In response to the recent string of fatal Hamas rocket attacks, Israel is likely to conduct a medium-size military operation against the Islamist group before agreeing to a cease-fire in the Gaza Strip, senior defense officials told The Jerusalem Post on Saturday.

A final decision on Israel's course will be made on Tuesday during a meeting between Prime Minister Ehud Olmert, Defense Minister Ehud Barak and Foreign Minister Tzipi Livni. Barak, officials said, favored first striking at Hamas and only then agreeing to a truce.

"Under the current circumstances, accepting a cease-fire would appear as if we are giving in to Hamas's demands and ultimatums," a senior defense official said, adding that an operation would likely be launched soon.

According to the new strategy, the IDF will not reoccupy the Gaza Strip but will instead initiate an incursion to make Hamas "pay a price," and afterward agree to a cease-fire.

On Thursday, 51-year-old Amnon Rozenberg was killed by a mortar shell outside the paint factory where he worked at Kibbutz Nir Oz.

Senior defense officials said over the weekend that both Olmert and Barak favored ultimately accepting a cease-fire in Gaza according to Israel's two-stage proposal.

The first stage is a cessation of Hamas terrorism and IDF operations, and the second stage is lifting the blockade of Gaza in exchange for the release of kidnapped Cpl. Gilad Schalit.

Government sources said the mortar attacks that killed three people in the last month on kibbutzim near the Gaza Strip had pushed Barak into a position where he now supported large-scale military action.

According to these sources, the kibbutzim in general - there are around 20 of them near Strip - are Barak's political base inside the Labor Party, and are increasingly pressuring him to take significant action.

Both Olmert and Livni, the sources said, had for some time been in favor of military action, afraid that if the cease-fire proposal was accepted, Hamas would continue smuggling arms into Gaza, something that would make any future IDF incursion more difficult.

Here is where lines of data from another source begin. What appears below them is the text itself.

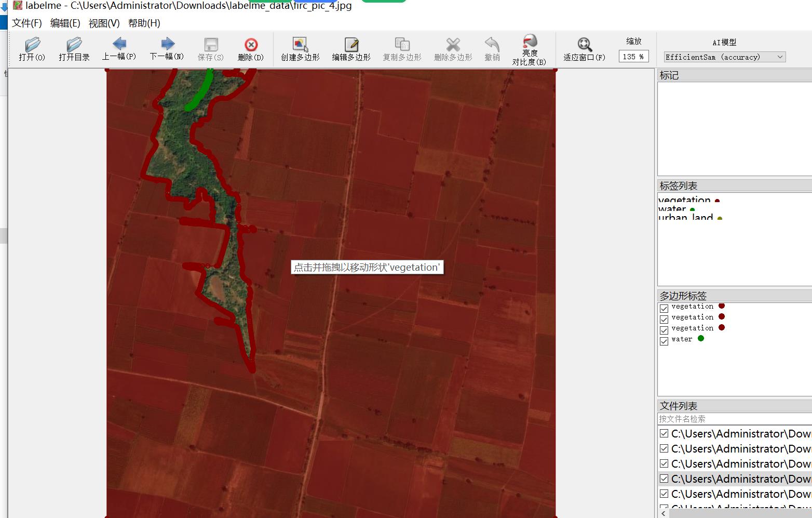The width and height of the screenshot is (812, 518).
Task: Toggle the first vegetation polygon checkbox
Action: 664,308
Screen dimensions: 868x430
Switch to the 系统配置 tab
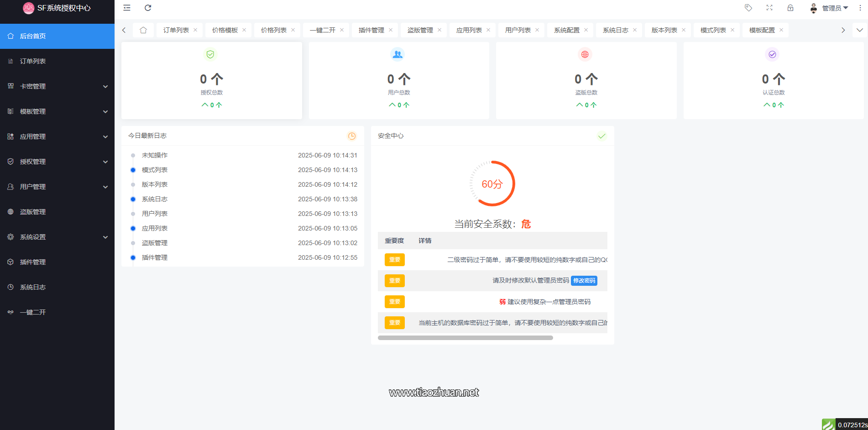pyautogui.click(x=566, y=30)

Government officials said it was not clear whether the security cabinet would be convened to give final approval to a military operation into Gaza, since two months ago that forum authorized Olmert, Barak and Livni for an incursion. Furthermore, the officials said, there was clear support in the security cabinet for military action.

The sources said that after continuously saying that the decision would be made soon, it was unlikely that it could be put off any longer, especially as the rocket and mortar attacks continued and Israeli civilians were being killed.

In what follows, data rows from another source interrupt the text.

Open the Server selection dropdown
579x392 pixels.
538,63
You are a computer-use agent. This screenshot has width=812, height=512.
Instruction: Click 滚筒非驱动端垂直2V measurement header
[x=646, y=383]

Olmert, upon his arrival from Washington on Friday, reiterated at Ben-Gurion Airport that the current situation was untenable.

"According to the information as it is now, the pendulum is much closer to tough military action," the prime minister said.

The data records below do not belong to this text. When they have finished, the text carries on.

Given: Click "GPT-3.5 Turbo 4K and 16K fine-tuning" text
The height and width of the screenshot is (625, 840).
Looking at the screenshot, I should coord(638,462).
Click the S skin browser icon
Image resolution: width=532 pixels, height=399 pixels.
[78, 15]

Also on Saturday, Barak ordered the IDF to impose a closure on the West Bank and the Gaza Strip until Shavuot ends on Monday evening.

On Friday, a number of Gazan rockets struck Israel, sending several people into shock and damaging property.

Early on Friday morning, an IDF soldier was moderately wounded by a sniper in the northern Gaza Strip.

The shooting took place after IAF aircraft bombed a Hamas outpost in northern Gaza overnight Thursday. According to Palestinian reports, one Hamas gunman was killed and 15 others were wounded.

The IDF said that the outpost was used by members of the cell that fired the mortar shell that killed Rozenberg on Thursday.